GPU memory (VRAM) is a precious and limited resource. Unlike CPU memory, there’s no swap space fallback when VRAM runs out - operations simply fail. This module provides utilities to estimate memory requirements before allocation and track usage during execution, enabling crates to:

  1. Pre-flight checks: Verify sufficient VRAM before starting expensive operations
  2. Batch size optimization: Automatically adjust batch sizes to fit available memory
  3. Memory budgeting: Track allocations across multiple operations
  4. Debugging: Identify memory leaks or unexpected allocations

§Design Decisions

  • Conservative estimation: Estimates include overhead buffers because running out of memory mid-operation is worse than slightly underutilizing VRAM.

  • No global state: MemoryTracker is an explicit struct, not a global singleton, because different parts of an application may need independent tracking.

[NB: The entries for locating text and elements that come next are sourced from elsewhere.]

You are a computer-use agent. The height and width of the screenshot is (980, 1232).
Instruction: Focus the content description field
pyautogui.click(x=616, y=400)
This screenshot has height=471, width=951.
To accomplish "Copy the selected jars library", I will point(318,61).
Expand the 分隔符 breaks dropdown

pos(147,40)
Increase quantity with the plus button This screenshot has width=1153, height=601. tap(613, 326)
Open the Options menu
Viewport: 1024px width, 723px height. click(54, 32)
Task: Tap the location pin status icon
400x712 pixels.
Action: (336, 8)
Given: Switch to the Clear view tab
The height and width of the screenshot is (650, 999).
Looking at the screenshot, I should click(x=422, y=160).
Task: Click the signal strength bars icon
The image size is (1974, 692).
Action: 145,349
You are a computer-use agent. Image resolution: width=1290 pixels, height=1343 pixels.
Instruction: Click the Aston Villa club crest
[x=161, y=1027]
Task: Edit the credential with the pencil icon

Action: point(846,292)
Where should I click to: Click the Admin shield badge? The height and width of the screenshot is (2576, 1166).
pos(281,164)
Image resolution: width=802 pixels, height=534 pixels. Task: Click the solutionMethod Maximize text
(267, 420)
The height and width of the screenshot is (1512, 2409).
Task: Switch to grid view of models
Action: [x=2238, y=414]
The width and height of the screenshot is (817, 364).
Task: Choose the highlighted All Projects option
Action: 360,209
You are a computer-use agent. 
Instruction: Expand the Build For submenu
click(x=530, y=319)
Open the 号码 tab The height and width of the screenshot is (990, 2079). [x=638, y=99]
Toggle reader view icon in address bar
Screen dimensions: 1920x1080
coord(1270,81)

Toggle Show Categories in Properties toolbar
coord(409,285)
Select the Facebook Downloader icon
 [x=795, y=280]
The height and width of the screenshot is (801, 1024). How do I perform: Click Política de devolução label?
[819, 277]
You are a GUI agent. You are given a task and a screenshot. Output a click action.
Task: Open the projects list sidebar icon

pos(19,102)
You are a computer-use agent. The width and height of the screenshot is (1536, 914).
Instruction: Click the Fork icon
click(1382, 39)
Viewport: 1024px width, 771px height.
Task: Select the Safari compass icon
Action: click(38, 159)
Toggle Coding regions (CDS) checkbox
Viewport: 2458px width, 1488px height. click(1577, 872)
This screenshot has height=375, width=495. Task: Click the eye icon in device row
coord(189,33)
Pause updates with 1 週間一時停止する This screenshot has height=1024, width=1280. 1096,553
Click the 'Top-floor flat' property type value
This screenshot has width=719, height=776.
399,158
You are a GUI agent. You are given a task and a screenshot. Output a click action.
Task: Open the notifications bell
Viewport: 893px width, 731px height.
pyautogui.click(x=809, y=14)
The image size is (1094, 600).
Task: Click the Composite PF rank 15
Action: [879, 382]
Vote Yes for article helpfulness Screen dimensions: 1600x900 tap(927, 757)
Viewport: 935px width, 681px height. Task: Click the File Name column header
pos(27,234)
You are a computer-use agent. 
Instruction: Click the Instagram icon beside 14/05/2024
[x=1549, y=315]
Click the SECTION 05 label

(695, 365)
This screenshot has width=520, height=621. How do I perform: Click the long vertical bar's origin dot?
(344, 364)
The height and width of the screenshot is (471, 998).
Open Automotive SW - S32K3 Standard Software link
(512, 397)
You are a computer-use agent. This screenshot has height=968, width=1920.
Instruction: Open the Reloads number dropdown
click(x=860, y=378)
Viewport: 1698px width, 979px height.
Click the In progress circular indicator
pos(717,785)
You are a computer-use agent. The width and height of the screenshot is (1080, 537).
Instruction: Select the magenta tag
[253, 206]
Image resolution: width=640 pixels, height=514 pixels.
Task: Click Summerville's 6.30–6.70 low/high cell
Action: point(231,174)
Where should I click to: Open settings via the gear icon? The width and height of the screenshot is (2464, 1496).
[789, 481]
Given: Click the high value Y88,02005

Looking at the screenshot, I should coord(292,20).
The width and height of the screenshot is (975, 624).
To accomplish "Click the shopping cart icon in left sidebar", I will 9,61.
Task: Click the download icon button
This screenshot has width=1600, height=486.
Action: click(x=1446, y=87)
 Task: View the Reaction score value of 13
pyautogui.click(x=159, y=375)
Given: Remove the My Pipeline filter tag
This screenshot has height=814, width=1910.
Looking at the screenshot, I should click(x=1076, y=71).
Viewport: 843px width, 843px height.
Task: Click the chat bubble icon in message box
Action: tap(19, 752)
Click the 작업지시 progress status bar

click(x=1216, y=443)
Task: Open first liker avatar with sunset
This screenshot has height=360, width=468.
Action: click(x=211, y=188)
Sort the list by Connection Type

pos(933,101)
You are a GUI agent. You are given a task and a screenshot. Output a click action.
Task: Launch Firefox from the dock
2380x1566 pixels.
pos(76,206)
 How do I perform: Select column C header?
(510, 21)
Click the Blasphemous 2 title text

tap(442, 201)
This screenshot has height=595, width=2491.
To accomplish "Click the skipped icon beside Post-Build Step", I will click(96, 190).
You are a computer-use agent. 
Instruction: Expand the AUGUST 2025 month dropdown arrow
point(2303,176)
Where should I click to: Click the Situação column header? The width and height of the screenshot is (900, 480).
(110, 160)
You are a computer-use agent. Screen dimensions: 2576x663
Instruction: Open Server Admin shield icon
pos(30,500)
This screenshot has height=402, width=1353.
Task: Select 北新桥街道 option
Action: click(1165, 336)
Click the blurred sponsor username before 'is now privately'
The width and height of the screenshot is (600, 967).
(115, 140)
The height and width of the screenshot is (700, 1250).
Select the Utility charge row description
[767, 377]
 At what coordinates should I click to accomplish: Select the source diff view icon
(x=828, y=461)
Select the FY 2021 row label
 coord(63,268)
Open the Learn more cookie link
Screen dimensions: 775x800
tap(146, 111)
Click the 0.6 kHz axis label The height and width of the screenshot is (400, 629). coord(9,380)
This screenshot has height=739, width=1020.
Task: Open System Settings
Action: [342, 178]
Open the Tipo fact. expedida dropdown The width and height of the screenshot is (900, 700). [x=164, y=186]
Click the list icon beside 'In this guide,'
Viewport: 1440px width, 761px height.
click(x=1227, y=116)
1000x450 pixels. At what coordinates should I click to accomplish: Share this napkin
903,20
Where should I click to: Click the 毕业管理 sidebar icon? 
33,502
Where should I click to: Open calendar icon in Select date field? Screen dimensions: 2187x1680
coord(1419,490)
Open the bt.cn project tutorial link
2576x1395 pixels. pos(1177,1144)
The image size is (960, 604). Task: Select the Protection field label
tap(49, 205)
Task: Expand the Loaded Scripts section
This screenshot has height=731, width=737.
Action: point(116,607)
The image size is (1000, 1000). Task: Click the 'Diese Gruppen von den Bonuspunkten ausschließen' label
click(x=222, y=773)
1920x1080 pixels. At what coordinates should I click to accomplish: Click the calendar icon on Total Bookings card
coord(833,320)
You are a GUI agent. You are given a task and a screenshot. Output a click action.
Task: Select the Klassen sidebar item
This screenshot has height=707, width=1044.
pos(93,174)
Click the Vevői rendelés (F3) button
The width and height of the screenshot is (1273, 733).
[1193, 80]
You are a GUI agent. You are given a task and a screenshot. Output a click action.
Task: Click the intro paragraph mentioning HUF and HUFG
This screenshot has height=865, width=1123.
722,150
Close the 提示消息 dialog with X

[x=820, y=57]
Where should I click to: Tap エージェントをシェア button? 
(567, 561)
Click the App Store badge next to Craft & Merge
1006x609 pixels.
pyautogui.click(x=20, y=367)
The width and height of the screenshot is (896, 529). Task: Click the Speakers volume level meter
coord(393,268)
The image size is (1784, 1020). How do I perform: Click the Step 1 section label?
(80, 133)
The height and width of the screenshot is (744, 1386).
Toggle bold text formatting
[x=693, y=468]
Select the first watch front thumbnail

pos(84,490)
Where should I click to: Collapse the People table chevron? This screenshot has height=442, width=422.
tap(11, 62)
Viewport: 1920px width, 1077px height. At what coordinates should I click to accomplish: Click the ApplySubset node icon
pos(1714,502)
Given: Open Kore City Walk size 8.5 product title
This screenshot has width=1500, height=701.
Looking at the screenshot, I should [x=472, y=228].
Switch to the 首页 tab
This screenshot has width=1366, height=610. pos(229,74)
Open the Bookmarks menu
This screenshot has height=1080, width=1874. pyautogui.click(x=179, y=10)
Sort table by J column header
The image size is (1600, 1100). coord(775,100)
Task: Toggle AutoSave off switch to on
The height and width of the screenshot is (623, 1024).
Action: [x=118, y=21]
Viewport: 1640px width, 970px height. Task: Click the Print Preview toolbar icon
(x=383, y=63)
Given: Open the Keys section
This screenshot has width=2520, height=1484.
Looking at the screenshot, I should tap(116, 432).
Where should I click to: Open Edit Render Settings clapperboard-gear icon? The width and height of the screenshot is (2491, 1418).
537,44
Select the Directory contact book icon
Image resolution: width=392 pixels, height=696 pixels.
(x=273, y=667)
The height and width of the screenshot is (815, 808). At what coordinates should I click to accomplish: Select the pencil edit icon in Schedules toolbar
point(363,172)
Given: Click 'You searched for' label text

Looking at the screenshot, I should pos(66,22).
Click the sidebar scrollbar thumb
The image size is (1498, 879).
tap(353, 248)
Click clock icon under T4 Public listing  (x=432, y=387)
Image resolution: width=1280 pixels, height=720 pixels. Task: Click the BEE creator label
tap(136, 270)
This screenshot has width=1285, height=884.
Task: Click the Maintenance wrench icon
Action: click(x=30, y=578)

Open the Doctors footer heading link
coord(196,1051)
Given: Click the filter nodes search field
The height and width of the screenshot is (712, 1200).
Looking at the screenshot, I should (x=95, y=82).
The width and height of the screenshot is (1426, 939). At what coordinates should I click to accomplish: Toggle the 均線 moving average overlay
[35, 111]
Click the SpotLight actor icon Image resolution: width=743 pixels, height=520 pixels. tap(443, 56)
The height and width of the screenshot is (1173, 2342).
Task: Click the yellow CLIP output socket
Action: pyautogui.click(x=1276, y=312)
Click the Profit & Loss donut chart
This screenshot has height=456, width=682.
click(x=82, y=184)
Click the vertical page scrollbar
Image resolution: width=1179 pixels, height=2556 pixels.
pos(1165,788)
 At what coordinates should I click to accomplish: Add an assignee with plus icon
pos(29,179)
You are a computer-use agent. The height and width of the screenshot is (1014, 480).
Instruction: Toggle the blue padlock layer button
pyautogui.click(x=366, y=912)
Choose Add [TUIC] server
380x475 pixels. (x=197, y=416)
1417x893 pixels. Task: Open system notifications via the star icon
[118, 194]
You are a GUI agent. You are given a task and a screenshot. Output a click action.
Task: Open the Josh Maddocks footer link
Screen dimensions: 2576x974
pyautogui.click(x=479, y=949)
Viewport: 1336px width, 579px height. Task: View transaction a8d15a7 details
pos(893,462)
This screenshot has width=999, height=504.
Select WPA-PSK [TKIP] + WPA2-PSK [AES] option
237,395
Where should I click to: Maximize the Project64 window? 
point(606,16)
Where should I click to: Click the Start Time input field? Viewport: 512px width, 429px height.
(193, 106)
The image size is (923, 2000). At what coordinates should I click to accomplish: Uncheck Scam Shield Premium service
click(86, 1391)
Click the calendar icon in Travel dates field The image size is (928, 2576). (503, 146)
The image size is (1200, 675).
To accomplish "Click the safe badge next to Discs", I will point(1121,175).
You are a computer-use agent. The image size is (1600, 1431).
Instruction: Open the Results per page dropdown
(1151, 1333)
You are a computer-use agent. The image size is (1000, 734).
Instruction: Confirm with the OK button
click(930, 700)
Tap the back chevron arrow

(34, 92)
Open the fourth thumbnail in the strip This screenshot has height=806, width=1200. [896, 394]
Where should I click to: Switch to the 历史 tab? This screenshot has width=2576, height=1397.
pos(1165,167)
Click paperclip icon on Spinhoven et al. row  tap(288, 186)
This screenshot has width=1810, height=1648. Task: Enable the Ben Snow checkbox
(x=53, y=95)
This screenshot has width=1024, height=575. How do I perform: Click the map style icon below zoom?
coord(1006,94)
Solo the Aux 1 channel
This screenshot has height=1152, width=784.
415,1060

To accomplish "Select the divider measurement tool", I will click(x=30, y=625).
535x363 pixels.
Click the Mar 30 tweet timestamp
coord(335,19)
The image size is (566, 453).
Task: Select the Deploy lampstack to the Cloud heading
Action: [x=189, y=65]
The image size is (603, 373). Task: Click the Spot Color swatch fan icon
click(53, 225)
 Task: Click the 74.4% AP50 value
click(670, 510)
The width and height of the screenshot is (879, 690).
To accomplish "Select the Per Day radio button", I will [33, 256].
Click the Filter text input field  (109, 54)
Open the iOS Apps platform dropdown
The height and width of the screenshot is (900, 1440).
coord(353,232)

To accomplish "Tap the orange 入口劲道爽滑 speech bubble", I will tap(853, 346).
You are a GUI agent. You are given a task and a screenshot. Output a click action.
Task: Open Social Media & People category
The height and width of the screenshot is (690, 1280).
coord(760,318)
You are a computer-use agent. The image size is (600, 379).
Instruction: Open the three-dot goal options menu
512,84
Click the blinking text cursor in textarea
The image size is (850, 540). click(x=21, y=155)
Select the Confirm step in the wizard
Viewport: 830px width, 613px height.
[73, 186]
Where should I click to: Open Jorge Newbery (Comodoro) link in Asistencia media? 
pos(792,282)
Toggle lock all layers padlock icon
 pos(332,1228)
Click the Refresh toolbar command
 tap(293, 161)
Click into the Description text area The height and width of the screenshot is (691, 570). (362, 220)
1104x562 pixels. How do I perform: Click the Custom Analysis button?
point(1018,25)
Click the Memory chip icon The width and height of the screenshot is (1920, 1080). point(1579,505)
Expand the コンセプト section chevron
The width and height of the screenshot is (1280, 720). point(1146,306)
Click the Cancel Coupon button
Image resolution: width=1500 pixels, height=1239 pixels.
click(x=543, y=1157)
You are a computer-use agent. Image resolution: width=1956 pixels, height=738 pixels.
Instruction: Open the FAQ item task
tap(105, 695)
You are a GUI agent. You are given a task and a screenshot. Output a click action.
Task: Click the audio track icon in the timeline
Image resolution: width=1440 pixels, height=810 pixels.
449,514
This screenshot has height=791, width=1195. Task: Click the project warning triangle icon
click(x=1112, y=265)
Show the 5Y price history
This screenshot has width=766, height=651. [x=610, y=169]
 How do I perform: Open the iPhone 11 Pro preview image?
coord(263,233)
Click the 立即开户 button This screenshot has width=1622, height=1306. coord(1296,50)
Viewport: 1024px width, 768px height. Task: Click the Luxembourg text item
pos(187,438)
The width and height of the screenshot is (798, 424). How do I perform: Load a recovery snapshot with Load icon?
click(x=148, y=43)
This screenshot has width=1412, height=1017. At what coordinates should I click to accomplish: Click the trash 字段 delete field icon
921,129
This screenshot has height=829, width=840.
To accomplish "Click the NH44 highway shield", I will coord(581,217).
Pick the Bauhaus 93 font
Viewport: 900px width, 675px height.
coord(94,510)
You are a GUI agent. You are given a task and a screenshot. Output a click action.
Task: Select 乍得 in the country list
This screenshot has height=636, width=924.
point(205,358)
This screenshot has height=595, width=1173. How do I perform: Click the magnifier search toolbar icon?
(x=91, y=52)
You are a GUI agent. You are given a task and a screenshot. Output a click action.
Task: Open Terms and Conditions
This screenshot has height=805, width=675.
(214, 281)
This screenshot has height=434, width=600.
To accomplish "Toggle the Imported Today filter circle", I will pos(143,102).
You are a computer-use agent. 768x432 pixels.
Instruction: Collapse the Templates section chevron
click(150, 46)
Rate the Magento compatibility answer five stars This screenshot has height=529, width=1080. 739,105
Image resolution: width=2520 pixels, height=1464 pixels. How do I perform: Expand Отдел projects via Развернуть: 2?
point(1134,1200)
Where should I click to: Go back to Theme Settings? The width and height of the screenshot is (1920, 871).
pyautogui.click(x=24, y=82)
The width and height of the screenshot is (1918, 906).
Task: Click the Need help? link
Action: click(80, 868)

  • Candle-agnostic sizes: Functions work with shapes and dtypes directly, not just Candle tensors, enabling estimation before tensor creation.

Structs§

MemoryTracker
Memory usage tracker for GPU operations.

Constants§

DEFAULT_OVERHEAD_FACTOR
Default overhead factor applied to memory estimates.

Functions§

estimate_attention_memory
Estimate memory for attention computation.
estimate_tensor_bytes
Estimate the memory required to store a tensor with given shape and dtype.